#### [Data to examine]
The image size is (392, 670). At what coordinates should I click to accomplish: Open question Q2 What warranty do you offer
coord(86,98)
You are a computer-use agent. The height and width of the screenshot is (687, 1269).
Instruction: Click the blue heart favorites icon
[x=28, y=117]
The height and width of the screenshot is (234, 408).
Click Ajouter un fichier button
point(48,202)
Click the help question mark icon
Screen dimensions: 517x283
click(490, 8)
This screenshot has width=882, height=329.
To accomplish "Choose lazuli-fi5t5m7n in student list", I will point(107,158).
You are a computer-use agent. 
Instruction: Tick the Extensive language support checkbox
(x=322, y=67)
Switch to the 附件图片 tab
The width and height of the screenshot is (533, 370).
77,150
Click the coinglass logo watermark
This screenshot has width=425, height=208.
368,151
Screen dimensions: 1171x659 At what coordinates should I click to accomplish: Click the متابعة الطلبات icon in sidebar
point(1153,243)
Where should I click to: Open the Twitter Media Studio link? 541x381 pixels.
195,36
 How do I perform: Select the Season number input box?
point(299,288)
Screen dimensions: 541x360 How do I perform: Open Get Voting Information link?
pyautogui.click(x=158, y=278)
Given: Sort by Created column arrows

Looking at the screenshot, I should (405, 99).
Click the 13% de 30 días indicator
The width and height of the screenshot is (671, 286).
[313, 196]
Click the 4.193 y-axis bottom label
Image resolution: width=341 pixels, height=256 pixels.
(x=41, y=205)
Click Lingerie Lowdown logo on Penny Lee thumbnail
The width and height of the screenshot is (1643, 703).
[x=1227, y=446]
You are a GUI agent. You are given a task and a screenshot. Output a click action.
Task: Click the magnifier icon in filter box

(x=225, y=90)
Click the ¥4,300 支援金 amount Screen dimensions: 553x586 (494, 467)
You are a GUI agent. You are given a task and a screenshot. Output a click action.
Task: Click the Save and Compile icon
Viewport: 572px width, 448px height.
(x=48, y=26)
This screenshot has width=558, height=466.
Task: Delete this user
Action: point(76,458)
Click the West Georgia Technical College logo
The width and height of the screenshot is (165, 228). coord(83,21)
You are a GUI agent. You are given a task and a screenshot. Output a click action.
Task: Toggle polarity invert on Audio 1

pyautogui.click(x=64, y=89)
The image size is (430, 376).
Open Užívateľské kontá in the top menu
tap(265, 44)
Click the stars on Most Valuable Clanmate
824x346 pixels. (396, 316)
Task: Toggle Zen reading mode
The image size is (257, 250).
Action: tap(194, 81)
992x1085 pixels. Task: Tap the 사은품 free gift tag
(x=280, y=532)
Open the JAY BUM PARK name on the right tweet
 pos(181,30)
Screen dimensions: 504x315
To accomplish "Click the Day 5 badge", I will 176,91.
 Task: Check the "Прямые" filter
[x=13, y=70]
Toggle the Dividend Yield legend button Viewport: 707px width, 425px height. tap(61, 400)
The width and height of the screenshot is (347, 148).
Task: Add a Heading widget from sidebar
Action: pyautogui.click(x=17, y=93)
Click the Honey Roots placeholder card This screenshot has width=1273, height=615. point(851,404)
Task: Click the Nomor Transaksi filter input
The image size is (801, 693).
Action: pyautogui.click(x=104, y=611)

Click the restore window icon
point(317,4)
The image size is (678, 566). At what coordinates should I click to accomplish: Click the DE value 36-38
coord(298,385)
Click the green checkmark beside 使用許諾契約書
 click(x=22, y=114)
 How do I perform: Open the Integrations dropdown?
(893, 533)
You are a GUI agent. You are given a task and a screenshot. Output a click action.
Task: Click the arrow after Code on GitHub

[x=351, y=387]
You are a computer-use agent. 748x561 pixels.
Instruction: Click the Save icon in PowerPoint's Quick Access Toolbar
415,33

#### [Action item]
For this task, retype the material exactly, line for line.

#### [The answer]
The image size is (392, 670). At what coordinates should I click to accomplish: Open question Q2 What warranty do you offer
coord(86,98)
You are a computer-use agent. The height and width of the screenshot is (687, 1269).
Instruction: Click the blue heart favorites icon
[x=28, y=117]
The height and width of the screenshot is (234, 408).
Click Ajouter un fichier button
point(48,202)
Click the help question mark icon
Screen dimensions: 517x283
click(490, 8)
This screenshot has width=882, height=329.
To accomplish "Choose lazuli-fi5t5m7n in student list", I will point(107,158).
You are a computer-use agent. 
Instruction: Tick the Extensive language support checkbox
(x=322, y=67)
Switch to the 附件图片 tab
The width and height of the screenshot is (533, 370).
77,150
Click the coinglass logo watermark
This screenshot has width=425, height=208.
368,151
Screen dimensions: 1171x659 At what coordinates should I click to accomplish: Click the متابعة الطلبات icon in sidebar
point(1153,243)
Where should I click to: Open the Twitter Media Studio link? 541x381 pixels.
195,36
 How do I perform: Select the Season number input box?
point(299,288)
Screen dimensions: 541x360 How do I perform: Open Get Voting Information link?
pyautogui.click(x=158, y=278)
Given: Sort by Created column arrows

Looking at the screenshot, I should (405, 99).
Click the 13% de 30 días indicator
The width and height of the screenshot is (671, 286).
[313, 196]
Click the 4.193 y-axis bottom label
Image resolution: width=341 pixels, height=256 pixels.
(x=41, y=205)
Click Lingerie Lowdown logo on Penny Lee thumbnail
The width and height of the screenshot is (1643, 703).
[x=1227, y=446]
You are a GUI agent. You are given a task and a screenshot. Output a click action.
Task: Click the magnifier icon in filter box

(x=225, y=90)
Click the ¥4,300 支援金 amount Screen dimensions: 553x586 (494, 467)
You are a GUI agent. You are given a task and a screenshot. Output a click action.
Task: Click the Save and Compile icon
Viewport: 572px width, 448px height.
(x=48, y=26)
This screenshot has width=558, height=466.
Task: Delete this user
Action: point(76,458)
Click the West Georgia Technical College logo
The width and height of the screenshot is (165, 228). coord(83,21)
You are a GUI agent. You are given a task and a screenshot. Output a click action.
Task: Toggle polarity invert on Audio 1

pyautogui.click(x=64, y=89)
The image size is (430, 376).
Open Užívateľské kontá in the top menu
tap(265, 44)
Click the stars on Most Valuable Clanmate
824x346 pixels. (396, 316)
Task: Toggle Zen reading mode
The image size is (257, 250).
Action: tap(194, 81)
992x1085 pixels. Task: Tap the 사은품 free gift tag
(x=280, y=532)
Open the JAY BUM PARK name on the right tweet
 pos(181,30)
Screen dimensions: 504x315
To accomplish "Click the Day 5 badge", I will 176,91.
 Task: Check the "Прямые" filter
[x=13, y=70]
Toggle the Dividend Yield legend button Viewport: 707px width, 425px height. tap(61, 400)
The width and height of the screenshot is (347, 148).
Task: Add a Heading widget from sidebar
Action: pyautogui.click(x=17, y=93)
Click the Honey Roots placeholder card This screenshot has width=1273, height=615. point(851,404)
Task: Click the Nomor Transaksi filter input
The image size is (801, 693).
Action: pyautogui.click(x=104, y=611)

Click the restore window icon
point(317,4)
The image size is (678, 566). At what coordinates should I click to accomplish: Click the DE value 36-38
coord(298,385)
Click the green checkmark beside 使用許諾契約書
 click(x=22, y=114)
 How do I perform: Open the Integrations dropdown?
(893, 533)
You are a GUI agent. You are given a task and a screenshot. Output a click action.
Task: Click the arrow after Code on GitHub

[x=351, y=387]
You are a computer-use agent. 748x561 pixels.
Instruction: Click the Save icon in PowerPoint's Quick Access Toolbar
415,33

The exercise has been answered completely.